Now, a court case in Nevada (Wells Fargo v. Renslow) challenging the constitutionality of Nevada’s non-judicial Foreclosure Mediation Program threatens to dismantle 30 years of good work mediators and mediation developers have done. And it’s not because Wells Fargo claims that the Program violates the U.S. Constitution’s contracts clause.
Rather, an attorney defending the Program is making arguments that undermine the core principles upon which mediation is built. In defending the Program’s existence on Friday, Carole Pope argued that the Program’s creation was an exercise of the Nevada legislature’s police powers. Police powers allow states, in emergency situations, to create laws that inhibit personal liberties (like contracts) but promote the general welfare. An argument that legislation is an exercise of police powers essentially concedes the legislation is unconstitutional, but seeks an exception for a state emergency.
Two major logical flaws render this argument damaging to the Program and mediation generally. First, by arguing the Program is an exercise of police powers, Ms.

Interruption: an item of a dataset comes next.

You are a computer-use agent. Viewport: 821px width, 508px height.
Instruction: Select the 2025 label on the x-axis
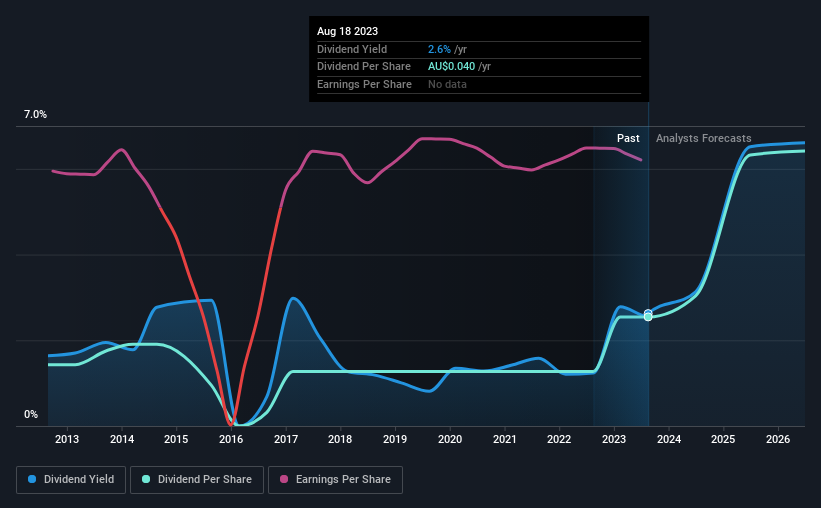pyautogui.click(x=723, y=439)
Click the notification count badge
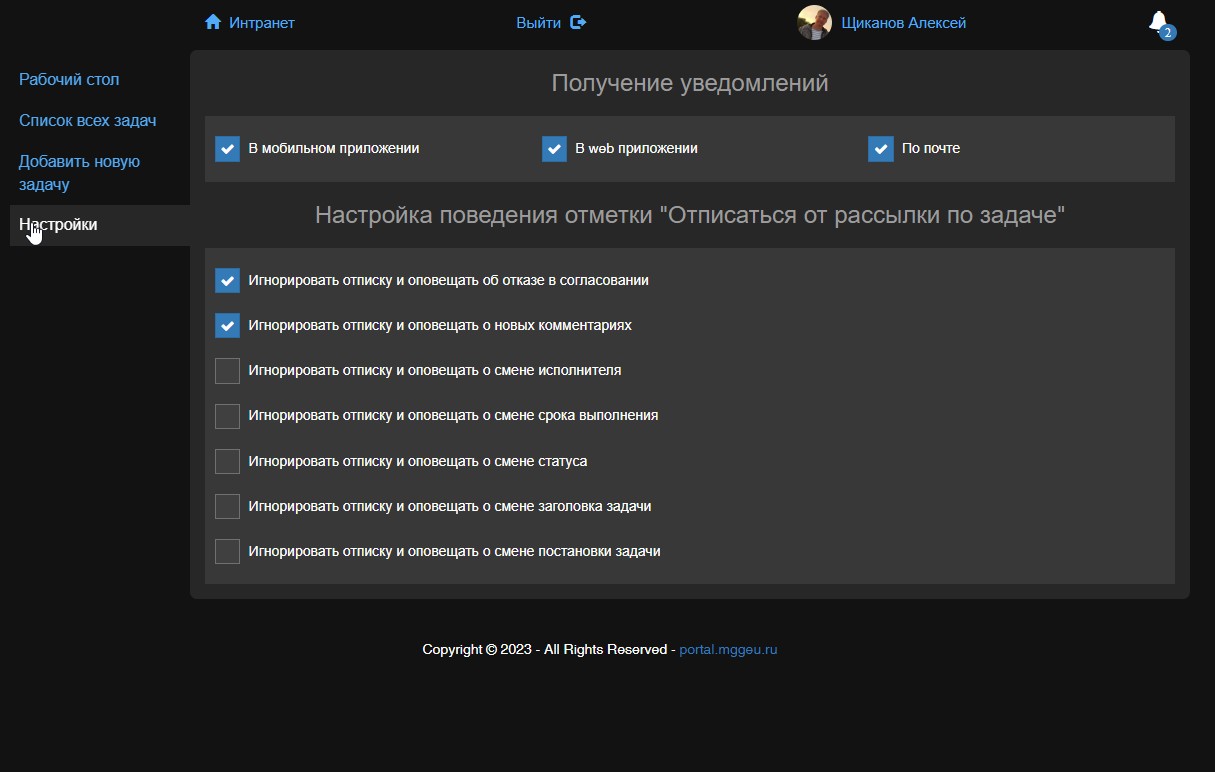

Pope essentially argues that the mediation program is unconstitutional , that is, the Program—and thus the mediation process—is an interference with private contract. Following her thought, all mediation programs that deal with cases in which a contract is in place are unconstitutional. This is a major problem for mediation, which creates a place where contracts may be modified voluntarily by the parties. Self-determination, not state determination, is the core value of mediation.
The second flaw is in calling the creation of the Program an exercise of police power. Sometimes, mediation programs are created in the wake of a major crisis (think Hurricane Katrina and the farm-lender crisis of the 1980s). However, the majority of mediation sessions held around the country are not connected to a statewide crisis at all. Instead, mediation offers mothers and fathers a chance to talk about their kids, employers and employees a chance to solve workplace conflicts, or small business owners and customers an opportunity to repair harm done to both parties. As Wells Fargo asserts in its opening brief, “[m]ediation is a good thing, and can be a legitimate public end,” because it has “beneficiaries and borrowers ‘come to the table’ to engage in meaningful negotiations,” not because it is a reaction to an emergency.
Mediation programs(?) can be helpful processes to get stakeholders talking about resolutions to large-scale, country-wide disputes. But they are also helpful in disputes that happen every day, in every small claims or family courtroom in the country. To label mediation as only an emergency measure not only reduces mediation to a process used only in emergencies instead of a process to be used at all stages of a conflict, but also downplays its value as a consistent, steady alternative to litigating a variety of cases.
If the Nevada Supreme Court decides this case based on Ms. Pope’s arguments, the mediation community should be prepared to counteract the case’s impact by reminding communities across the country that mediation is not a punishment or a process to be used only in an emergency.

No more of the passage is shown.